* **Record excerpts**:
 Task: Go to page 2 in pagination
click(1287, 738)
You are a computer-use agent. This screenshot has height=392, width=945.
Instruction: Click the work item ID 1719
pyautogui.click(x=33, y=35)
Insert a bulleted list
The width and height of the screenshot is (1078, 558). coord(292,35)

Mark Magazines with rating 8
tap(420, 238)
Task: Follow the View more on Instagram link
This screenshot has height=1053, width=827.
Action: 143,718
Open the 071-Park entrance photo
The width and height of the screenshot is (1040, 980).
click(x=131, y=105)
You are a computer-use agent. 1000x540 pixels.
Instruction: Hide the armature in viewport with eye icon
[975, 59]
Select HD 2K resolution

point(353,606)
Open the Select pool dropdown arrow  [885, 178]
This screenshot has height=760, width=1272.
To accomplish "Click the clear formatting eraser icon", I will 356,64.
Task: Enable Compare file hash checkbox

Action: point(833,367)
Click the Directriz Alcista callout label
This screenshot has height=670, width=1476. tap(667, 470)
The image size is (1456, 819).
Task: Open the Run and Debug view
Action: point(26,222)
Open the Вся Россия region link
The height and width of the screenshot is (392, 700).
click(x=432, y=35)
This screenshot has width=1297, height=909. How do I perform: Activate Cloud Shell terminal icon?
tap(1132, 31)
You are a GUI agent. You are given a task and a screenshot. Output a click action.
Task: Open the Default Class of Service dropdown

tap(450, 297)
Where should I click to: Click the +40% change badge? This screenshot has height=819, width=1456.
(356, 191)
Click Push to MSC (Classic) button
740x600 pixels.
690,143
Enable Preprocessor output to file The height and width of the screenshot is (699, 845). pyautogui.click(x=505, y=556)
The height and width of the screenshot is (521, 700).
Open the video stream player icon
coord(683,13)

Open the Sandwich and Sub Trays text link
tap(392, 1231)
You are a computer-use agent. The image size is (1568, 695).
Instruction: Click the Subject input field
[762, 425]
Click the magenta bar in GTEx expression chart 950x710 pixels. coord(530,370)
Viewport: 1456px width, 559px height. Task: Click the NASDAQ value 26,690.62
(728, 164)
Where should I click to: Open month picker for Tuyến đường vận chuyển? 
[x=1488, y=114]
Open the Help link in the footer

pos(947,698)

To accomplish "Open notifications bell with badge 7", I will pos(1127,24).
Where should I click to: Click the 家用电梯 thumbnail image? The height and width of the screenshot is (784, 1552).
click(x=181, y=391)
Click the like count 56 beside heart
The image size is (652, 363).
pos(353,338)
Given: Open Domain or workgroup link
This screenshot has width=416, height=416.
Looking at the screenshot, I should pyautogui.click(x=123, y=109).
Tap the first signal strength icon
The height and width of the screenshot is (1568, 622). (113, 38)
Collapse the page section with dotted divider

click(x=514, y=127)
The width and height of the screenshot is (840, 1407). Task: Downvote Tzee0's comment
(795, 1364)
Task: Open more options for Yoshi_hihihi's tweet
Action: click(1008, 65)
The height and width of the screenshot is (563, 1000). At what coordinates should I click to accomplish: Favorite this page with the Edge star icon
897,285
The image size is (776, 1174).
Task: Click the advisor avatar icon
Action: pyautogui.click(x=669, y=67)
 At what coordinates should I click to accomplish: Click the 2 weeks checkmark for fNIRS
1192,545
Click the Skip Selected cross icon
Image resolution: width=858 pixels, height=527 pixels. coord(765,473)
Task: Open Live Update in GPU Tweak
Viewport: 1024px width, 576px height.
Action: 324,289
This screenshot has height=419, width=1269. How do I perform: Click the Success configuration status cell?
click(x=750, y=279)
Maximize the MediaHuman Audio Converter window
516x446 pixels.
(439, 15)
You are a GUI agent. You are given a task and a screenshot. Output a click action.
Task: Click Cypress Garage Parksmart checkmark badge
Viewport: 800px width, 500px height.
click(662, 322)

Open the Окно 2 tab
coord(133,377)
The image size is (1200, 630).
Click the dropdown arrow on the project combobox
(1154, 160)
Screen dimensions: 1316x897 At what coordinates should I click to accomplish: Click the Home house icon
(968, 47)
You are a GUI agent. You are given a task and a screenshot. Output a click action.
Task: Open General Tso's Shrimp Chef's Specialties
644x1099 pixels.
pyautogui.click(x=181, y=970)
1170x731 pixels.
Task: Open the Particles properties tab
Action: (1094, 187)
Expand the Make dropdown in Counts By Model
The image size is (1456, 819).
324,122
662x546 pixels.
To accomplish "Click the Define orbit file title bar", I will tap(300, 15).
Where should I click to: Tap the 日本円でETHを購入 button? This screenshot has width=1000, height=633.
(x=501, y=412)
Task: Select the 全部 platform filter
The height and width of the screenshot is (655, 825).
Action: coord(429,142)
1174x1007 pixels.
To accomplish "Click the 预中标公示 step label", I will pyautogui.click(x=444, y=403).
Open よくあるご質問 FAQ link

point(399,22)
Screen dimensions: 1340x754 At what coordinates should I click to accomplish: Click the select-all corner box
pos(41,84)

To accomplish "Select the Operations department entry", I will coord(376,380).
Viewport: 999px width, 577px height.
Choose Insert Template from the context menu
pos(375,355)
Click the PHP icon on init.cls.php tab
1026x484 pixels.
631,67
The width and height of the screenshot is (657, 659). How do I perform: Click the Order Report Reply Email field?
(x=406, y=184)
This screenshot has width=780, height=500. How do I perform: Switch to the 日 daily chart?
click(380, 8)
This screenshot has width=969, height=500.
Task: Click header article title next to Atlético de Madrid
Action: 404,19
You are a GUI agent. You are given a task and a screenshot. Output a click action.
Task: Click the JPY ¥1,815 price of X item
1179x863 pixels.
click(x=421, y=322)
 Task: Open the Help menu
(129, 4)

* **Task requirements**: Above this task is a listing. Restate, word for word and with nothing added, the lines from the one with "662x546 pixels." through the one with "1174x1007 pixels.".

* **Response to the task**:
662x546 pixels.
To accomplish "Click the Define orbit file title bar", I will tap(300, 15).
Where should I click to: Tap the 日本円でETHを購入 button? This screenshot has width=1000, height=633.
(x=501, y=412)
Task: Select the 全部 platform filter
The height and width of the screenshot is (655, 825).
Action: coord(429,142)
1174x1007 pixels.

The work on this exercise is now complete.